Name every software product and every newspaper that the Xobni launch post mentions.

**SUPPLIED TEXT**
=======

Monday, May 05, 2008

Hello, World: Meet Xobni

This is the first of a three-part series on the Xobni launch. Come back on Thursday to check out Part II of the story. This series was co-written with Marie Baca.

Every day, millions of people are forced to deal with the inefficiencies of Outlook. Almost 50,000 people have tried the early versions of Xobni's private beta. Today, we are opening the floodgates and allowing anyone to download a beta version of Xobni's eponymous product for free.

You can read our official announcement here. The New York Times details our launch in this article.

I've devoted this post to explaining why we built Xobni's software the way we did. The other posts in this series will document the journey up to the launch.

Email Overload

Experts say that there are two types of email users: Cleaners and Keepers. Cleaners receive only a few emails a day, and they meticulously file each email into a specific folder. Keepers, on the other hand, receive copious amounts of email, and although they may start out with a good organizational system, it is quickly abandoned. We designed Xobni for the Keepers — the everyday people who need a product that will help navigate their flooded inbox.

=======

**RECORD EXTRACTS**
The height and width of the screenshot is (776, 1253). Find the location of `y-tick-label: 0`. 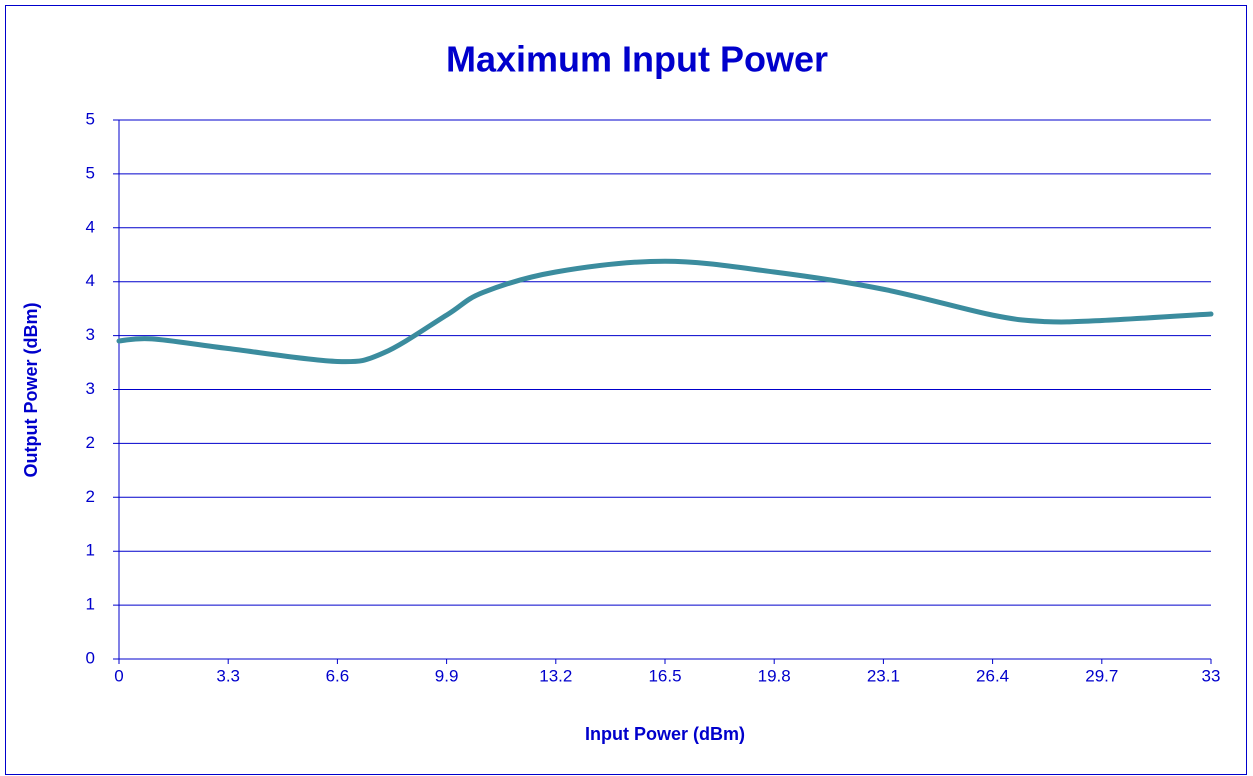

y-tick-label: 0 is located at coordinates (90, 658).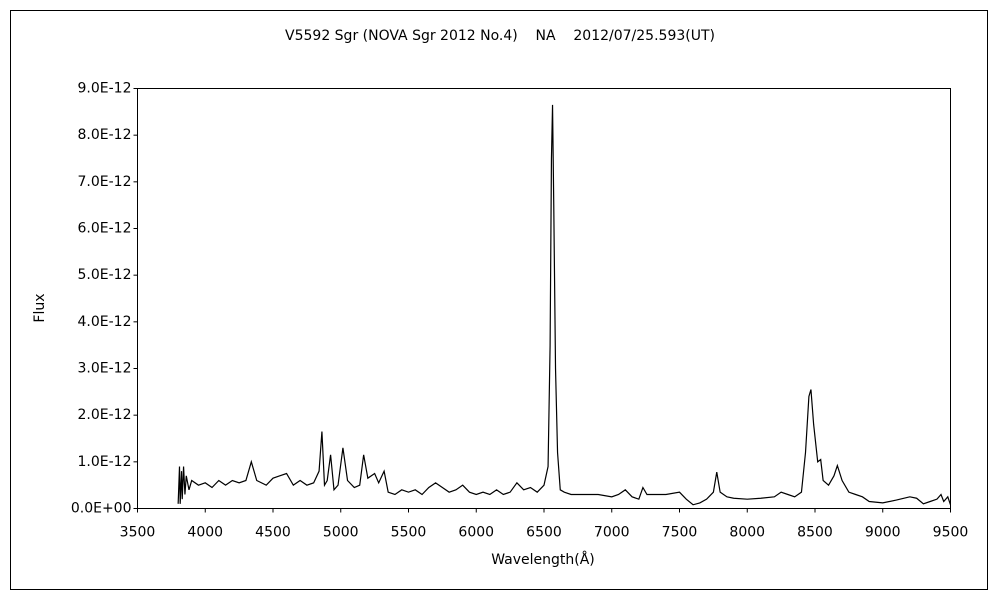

=======

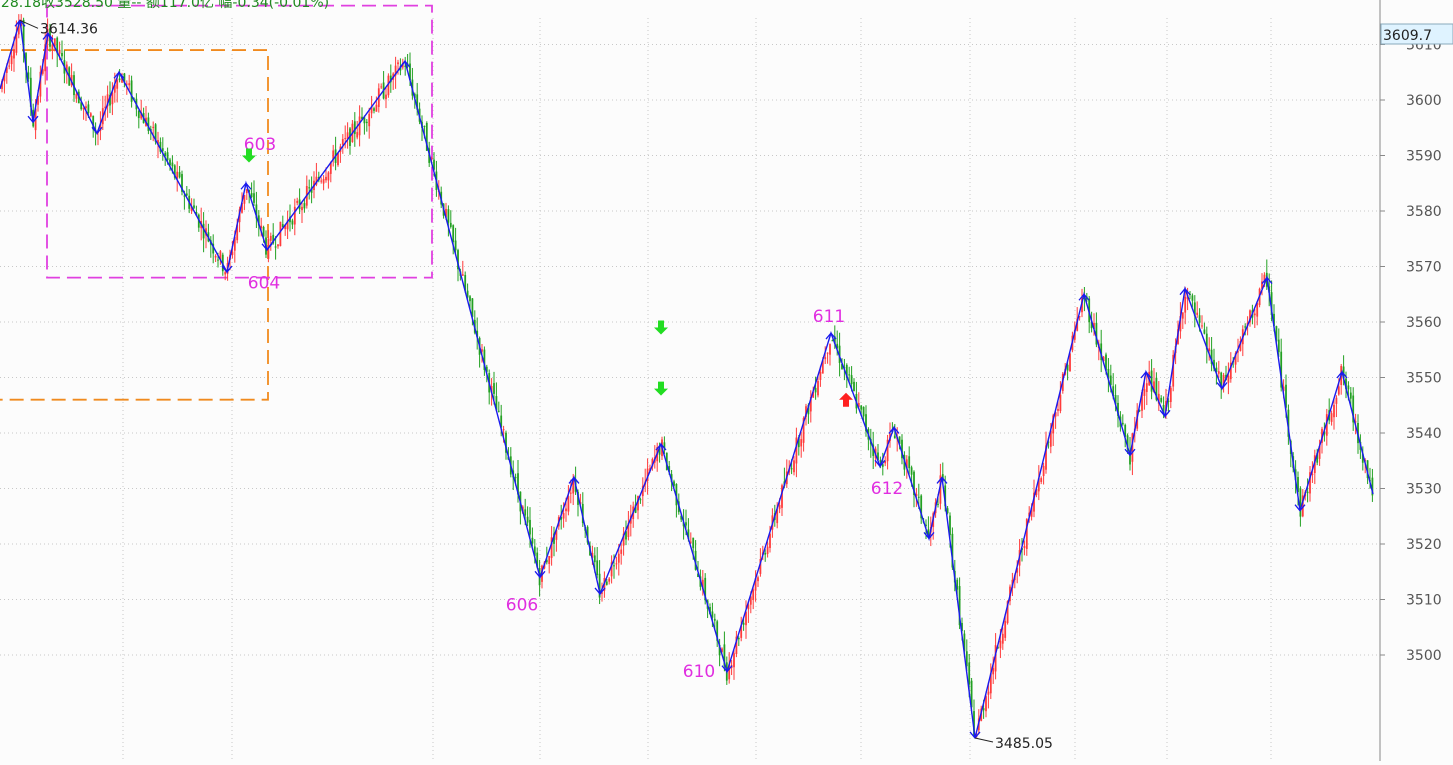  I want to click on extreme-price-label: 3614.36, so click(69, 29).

=======

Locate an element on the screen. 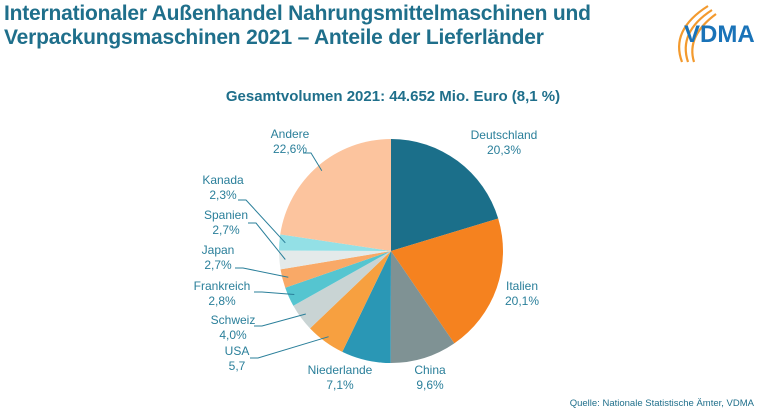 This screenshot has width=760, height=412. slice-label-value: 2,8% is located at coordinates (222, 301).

=======

**ANSWER SPACE**
- Xobni
- Outlook
- The New York Times